Problem requirements: Are you able to quote each entry exactly as written?

Input:

++++++++++

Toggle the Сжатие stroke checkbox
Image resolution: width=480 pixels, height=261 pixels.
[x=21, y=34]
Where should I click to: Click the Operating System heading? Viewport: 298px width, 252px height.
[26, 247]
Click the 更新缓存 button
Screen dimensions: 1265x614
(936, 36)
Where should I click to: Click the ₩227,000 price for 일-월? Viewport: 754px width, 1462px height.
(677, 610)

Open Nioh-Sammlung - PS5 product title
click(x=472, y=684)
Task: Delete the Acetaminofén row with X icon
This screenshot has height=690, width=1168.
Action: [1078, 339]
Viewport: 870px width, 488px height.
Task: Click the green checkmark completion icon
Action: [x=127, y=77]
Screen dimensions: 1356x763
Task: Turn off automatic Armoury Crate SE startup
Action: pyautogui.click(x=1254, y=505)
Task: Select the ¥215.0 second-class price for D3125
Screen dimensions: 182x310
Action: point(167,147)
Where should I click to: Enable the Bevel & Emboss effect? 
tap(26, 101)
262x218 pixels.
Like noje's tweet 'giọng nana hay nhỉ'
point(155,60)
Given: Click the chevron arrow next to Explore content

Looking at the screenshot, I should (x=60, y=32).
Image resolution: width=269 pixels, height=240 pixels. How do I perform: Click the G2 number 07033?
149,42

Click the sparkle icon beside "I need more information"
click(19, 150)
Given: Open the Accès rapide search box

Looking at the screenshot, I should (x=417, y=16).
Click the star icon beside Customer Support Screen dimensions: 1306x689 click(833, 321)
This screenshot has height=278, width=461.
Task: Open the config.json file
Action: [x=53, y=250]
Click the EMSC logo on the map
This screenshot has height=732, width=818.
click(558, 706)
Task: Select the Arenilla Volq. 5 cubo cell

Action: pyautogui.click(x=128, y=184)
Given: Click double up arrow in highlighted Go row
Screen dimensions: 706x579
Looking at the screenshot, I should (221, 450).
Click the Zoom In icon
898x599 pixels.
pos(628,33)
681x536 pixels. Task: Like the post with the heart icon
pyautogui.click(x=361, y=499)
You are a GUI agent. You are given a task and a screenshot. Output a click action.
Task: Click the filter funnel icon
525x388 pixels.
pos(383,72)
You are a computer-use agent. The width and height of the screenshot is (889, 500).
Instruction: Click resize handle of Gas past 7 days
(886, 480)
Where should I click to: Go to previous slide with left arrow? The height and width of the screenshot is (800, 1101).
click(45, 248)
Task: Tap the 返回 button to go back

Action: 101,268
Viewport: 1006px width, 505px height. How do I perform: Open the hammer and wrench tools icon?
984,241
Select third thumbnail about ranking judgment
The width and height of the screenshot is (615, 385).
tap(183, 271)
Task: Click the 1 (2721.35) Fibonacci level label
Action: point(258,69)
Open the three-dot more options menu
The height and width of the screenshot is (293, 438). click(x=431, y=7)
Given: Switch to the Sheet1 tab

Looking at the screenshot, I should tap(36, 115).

++++++++++

Problem solution:
Toggle the Сжатие stroke checkbox
Image resolution: width=480 pixels, height=261 pixels.
[x=21, y=34]
Where should I click to: Click the Operating System heading? Viewport: 298px width, 252px height.
[26, 247]
Click the 更新缓存 button
Screen dimensions: 1265x614
(936, 36)
Where should I click to: Click the ₩227,000 price for 일-월? Viewport: 754px width, 1462px height.
(677, 610)

Open Nioh-Sammlung - PS5 product title
click(x=472, y=684)
Task: Delete the Acetaminofén row with X icon
This screenshot has height=690, width=1168.
Action: [1078, 339]
Viewport: 870px width, 488px height.
Task: Click the green checkmark completion icon
Action: [x=127, y=77]
Screen dimensions: 1356x763
Task: Turn off automatic Armoury Crate SE startup
Action: pyautogui.click(x=1254, y=505)
Task: Select the ¥215.0 second-class price for D3125
Screen dimensions: 182x310
Action: point(167,147)
Where should I click to: Enable the Bevel & Emboss effect? 
tap(26, 101)
262x218 pixels.
Like noje's tweet 'giọng nana hay nhỉ'
point(155,60)
Given: Click the chevron arrow next to Explore content

Looking at the screenshot, I should (x=60, y=32).
Image resolution: width=269 pixels, height=240 pixels. How do I perform: Click the G2 number 07033?
149,42

Click the sparkle icon beside "I need more information"
click(19, 150)
Given: Open the Accès rapide search box

Looking at the screenshot, I should (x=417, y=16).
Click the star icon beside Customer Support Screen dimensions: 1306x689 click(833, 321)
This screenshot has height=278, width=461.
Task: Open the config.json file
Action: [x=53, y=250]
Click the EMSC logo on the map
This screenshot has height=732, width=818.
click(558, 706)
Task: Select the Arenilla Volq. 5 cubo cell

Action: pyautogui.click(x=128, y=184)
Given: Click double up arrow in highlighted Go row
Screen dimensions: 706x579
Looking at the screenshot, I should (221, 450).
Click the Zoom In icon
898x599 pixels.
pos(628,33)
681x536 pixels. Task: Like the post with the heart icon
pyautogui.click(x=361, y=499)
You are a GUI agent. You are given a task and a screenshot. Output a click action.
Task: Click the filter funnel icon
525x388 pixels.
pos(383,72)
You are a computer-use agent. The width and height of the screenshot is (889, 500).
Instruction: Click resize handle of Gas past 7 days
(886, 480)
Where should I click to: Go to previous slide with left arrow? The height and width of the screenshot is (800, 1101).
click(45, 248)
Task: Tap the 返回 button to go back

Action: 101,268
Viewport: 1006px width, 505px height. How do I perform: Open the hammer and wrench tools icon?
984,241
Select third thumbnail about ranking judgment
The width and height of the screenshot is (615, 385).
tap(183, 271)
Task: Click the 1 (2721.35) Fibonacci level label
Action: point(258,69)
Open the three-dot more options menu
The height and width of the screenshot is (293, 438). click(x=431, y=7)
Given: Switch to the Sheet1 tab

Looking at the screenshot, I should tap(36, 115).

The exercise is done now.